Michael’s work has been featured on CNN.com, Vice.com, AnotherMan.com, PaperMag.com, the Advocate, and published in magazines internationally including Elle, Inked, 1814 and SHOTS. He has been exhibited nationally, with solo shows at Daniel Cooney Fine Art (New York, NY) and the Soho Photo Gallery (New York, NY) and the FP3 Gallery (Boston, MA). Group exhibitions include the notable Aperture Gallery (New York, NY), the Getty Images Gallery (London, UK) and the Griffin Museum of Photography (Massachusetts). Notable museum exhibitions include “The History of Photography – Selections from the Museum’s Collection” at the Houston Museum of Fine Arts and “Where Words Falter - Art and Empathy” at the Tang Teaching Museum of Fine Arts, a solon style exhibit where Michael’s work was in the company of Mary Ellen Mark, Richard Avedon, Diane Arbus, Larry Clark, Nan Goldin and others. He has lectured at the International Center of Photography (New York, NY), the Savannah College of Art and Design (Savannah, GA), in portraiture classes at the New England School of Photography (Boston, MA) and taught at the Light Factory (Charlotte, NC). 

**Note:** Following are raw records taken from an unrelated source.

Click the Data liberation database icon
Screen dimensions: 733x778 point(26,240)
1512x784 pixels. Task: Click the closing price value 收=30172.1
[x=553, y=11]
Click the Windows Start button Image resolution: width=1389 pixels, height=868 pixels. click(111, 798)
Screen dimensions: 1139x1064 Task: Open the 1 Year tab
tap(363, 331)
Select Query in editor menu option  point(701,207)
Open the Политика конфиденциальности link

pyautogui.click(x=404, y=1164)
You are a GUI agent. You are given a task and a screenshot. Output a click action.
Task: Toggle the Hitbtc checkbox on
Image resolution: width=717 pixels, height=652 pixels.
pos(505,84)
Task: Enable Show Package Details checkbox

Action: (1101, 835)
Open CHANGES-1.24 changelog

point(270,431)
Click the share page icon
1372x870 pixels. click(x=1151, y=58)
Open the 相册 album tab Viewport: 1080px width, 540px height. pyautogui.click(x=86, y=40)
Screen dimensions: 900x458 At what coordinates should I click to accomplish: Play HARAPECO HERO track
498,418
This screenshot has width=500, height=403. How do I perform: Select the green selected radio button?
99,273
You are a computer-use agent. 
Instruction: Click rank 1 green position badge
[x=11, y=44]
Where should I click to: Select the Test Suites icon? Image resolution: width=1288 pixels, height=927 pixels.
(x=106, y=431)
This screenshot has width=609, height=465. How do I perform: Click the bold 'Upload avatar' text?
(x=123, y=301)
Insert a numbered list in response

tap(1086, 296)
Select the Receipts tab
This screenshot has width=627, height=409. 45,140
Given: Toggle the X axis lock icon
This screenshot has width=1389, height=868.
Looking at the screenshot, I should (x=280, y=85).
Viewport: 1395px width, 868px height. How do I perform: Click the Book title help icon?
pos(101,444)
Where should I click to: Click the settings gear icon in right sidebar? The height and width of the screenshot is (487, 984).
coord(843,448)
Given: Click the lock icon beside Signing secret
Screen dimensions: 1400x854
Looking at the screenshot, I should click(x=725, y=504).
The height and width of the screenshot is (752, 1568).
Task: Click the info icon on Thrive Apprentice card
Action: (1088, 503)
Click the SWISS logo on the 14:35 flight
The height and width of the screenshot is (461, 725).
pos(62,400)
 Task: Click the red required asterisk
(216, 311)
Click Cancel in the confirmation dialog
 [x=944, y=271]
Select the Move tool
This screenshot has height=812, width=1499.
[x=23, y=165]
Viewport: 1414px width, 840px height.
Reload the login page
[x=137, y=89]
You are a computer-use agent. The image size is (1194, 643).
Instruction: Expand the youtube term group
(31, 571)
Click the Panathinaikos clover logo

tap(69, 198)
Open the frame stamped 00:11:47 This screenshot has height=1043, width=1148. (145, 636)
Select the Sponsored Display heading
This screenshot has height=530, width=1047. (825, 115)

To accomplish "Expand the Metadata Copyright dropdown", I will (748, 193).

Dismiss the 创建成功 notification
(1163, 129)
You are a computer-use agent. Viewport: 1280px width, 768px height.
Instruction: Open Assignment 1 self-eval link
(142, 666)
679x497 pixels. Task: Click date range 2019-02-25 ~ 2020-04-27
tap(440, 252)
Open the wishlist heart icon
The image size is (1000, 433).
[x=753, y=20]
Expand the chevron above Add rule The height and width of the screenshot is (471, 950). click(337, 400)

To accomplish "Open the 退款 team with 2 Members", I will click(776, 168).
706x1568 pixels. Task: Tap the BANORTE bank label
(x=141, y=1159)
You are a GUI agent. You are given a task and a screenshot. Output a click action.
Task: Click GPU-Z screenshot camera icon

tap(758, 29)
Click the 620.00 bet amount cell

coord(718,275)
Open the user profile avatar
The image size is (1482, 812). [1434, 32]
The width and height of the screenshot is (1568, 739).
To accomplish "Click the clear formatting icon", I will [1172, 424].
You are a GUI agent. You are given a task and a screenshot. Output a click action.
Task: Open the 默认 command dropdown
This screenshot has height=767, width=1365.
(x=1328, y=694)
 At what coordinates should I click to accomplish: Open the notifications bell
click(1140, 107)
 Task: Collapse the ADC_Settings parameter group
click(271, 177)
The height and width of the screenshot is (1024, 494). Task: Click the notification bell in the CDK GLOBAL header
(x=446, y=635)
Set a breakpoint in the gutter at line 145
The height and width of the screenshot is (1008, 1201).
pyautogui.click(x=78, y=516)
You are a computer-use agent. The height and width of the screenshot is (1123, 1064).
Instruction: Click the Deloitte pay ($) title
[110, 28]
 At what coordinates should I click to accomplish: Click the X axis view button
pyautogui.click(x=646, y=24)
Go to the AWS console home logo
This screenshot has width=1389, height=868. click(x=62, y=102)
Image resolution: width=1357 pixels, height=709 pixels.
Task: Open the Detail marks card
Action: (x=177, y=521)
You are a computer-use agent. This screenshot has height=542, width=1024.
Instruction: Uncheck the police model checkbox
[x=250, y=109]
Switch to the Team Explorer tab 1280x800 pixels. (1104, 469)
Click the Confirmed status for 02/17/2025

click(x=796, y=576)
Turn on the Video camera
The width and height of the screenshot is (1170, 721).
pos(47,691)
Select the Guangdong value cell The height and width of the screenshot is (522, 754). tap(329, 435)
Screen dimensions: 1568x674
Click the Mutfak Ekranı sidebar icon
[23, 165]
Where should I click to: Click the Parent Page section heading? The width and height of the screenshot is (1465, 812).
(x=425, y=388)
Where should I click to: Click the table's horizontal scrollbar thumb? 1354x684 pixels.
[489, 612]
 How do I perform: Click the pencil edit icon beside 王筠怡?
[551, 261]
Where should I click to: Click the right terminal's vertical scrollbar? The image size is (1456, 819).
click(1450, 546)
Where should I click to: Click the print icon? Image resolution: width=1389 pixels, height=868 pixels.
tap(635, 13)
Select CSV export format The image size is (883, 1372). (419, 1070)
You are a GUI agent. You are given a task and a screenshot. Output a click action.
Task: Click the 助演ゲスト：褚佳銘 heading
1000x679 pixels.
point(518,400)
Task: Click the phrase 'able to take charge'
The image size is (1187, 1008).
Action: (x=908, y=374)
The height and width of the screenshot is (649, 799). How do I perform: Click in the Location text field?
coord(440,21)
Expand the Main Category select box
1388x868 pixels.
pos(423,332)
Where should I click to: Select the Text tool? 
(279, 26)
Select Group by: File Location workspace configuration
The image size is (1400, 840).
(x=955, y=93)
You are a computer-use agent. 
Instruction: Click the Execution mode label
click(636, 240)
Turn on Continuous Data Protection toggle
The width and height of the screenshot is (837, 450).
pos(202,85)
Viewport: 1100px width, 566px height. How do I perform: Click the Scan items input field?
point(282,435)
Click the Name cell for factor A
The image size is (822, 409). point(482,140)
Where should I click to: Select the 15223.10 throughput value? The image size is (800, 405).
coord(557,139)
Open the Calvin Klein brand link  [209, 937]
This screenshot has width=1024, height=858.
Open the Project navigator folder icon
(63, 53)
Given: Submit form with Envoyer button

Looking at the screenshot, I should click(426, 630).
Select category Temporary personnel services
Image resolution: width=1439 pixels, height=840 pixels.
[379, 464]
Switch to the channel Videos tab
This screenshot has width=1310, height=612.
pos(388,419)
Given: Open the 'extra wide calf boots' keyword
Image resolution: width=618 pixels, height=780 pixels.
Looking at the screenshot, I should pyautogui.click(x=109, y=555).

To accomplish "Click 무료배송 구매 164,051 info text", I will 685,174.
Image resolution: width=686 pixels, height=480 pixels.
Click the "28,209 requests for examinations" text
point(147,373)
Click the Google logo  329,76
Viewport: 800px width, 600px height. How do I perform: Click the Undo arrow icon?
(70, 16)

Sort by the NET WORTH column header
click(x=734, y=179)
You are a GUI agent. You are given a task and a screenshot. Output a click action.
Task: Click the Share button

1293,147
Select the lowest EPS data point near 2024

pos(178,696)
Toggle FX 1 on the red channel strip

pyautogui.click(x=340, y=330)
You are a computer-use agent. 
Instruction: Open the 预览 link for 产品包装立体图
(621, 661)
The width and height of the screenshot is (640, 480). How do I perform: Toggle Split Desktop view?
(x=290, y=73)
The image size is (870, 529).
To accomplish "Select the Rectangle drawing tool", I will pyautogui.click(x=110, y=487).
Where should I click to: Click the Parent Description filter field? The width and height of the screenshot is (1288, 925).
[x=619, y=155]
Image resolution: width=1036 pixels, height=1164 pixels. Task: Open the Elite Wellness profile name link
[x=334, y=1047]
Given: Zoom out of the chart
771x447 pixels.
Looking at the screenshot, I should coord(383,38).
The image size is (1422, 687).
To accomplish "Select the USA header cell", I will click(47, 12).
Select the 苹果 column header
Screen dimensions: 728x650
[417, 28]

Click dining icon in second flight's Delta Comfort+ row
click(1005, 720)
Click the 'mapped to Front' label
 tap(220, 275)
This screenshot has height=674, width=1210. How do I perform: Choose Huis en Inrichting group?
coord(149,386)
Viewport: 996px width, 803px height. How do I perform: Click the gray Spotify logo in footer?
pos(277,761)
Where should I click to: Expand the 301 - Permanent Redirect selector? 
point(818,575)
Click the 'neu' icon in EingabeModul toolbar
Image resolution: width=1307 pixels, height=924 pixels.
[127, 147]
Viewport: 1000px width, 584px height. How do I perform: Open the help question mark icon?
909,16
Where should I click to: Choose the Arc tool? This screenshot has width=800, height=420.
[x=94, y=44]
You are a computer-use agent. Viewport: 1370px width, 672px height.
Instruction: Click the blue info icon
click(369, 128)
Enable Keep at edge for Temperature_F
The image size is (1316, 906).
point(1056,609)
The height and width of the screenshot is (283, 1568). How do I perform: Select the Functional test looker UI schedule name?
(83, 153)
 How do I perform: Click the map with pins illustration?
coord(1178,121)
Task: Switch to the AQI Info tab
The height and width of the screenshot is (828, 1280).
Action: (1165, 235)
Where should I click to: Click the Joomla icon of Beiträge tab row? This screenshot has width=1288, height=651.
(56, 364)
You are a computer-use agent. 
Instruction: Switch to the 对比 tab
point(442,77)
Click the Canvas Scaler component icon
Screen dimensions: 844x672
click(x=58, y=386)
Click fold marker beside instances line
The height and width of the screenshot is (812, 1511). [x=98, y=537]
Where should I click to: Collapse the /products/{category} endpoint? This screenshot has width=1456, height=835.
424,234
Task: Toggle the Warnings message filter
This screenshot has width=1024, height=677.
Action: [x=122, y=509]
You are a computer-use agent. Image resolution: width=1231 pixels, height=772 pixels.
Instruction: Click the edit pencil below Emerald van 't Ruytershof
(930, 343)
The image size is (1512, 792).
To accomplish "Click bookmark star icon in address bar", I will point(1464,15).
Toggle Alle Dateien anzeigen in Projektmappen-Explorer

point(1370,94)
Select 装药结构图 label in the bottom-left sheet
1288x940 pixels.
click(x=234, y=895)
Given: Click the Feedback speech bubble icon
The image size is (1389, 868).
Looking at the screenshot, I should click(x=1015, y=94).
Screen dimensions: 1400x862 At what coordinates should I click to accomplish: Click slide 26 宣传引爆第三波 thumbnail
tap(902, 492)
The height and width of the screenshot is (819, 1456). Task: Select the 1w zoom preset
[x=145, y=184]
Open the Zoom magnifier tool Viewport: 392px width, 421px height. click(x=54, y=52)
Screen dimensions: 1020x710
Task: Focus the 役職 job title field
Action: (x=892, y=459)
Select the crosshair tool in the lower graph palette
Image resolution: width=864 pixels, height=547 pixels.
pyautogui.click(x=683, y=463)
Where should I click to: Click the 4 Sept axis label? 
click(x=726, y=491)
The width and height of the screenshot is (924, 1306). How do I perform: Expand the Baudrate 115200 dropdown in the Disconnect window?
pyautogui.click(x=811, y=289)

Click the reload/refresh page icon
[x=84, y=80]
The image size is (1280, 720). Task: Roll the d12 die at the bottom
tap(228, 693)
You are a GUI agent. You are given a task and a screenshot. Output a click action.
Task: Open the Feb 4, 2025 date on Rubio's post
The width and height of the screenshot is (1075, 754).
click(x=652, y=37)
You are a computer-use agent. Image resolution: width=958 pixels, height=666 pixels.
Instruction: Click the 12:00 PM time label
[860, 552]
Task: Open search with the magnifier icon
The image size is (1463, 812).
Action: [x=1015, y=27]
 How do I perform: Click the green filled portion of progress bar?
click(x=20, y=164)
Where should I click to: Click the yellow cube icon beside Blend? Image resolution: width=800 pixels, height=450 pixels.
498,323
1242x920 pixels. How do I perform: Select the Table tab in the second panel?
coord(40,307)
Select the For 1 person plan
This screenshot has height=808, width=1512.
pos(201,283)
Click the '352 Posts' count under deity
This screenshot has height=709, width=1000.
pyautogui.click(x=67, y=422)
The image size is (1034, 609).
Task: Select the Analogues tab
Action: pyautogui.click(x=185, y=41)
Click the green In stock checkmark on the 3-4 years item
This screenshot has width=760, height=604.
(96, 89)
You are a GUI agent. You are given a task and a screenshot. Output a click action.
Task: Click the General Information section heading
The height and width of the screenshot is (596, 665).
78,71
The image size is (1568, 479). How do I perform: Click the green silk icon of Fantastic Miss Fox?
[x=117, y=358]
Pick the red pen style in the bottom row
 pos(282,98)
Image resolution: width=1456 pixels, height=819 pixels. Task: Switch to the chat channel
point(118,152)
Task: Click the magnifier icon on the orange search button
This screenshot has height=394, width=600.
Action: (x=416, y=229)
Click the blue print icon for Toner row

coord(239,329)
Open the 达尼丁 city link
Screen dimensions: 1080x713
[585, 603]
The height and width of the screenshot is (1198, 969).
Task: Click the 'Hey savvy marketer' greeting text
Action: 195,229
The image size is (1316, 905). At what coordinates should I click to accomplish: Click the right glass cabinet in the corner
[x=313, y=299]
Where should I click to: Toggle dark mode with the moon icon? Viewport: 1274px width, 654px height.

His portraits are held in the permanent collection at the Museum of Fine Arts, Houston (Houston, TX) Fort Wayne Museum of Art (Fort Wayne, Indiana), the Rochester Museum of Fine Arts (Rochester, NH), the Jack Sheer Collection, Tang Teaching Museum and Art Gallery (Saratoga Springs, NY) and private collections. He is a 2023 and 2016 Photolucida Top 50 Photographer, 2020 Photolucida Finalist, and LensCulture Portrait Award Finalist. Michael was named “One of the Top 25 LGBTQ+ Film Photographers You Need to Know” by Analogue Forever magazine in 2021.  He is a recipient of the fellowship in photography from the Massachusetts Cultural Council and a grant from the Peter S. Reed Foundation.

Quil Lemons

Quil Lemons is a New York-based photographer, originally hailing from Philadelphia. His visual language is distinct and interrogates ideas around masculinity, family, queerness, race, and beauty. Quil’s work dances the line between the fantastic and realistic, resulting in disruptive images that feel like pure imagination, while simultaneously grounding us in references to our current cultural climate. His images can be found in publications such as Allure, Garage, i-D, Shadowplay, The New York Times, Vanity Fair, Variety, and W, among others. His clients include Burberry, Calvin Klein, Givenchy, Guess, Gucci, Moncler, Nike, Nordstrom, SSense, and Valentino, among others.

Quil has exhibited at International Center of Photography, New York, 2021, in Lincoln Center at the American Ballet Theatre’s Fall Season, New York, 2021, Aperture’s New Black Vanguard, New York, 2019, Kuumba Festival, Toronto, 2019, and Contact Festival, Toronto, 2018. He has given artist talks at Fotografiska in New York, and ArtCenter College of Design in Pasadena, CA. He launched a capsule collection with Sky High Farm Workwear titled “Farm Boys Do It Better” in February 2023 and is currently a Contributing Art Director at the brand.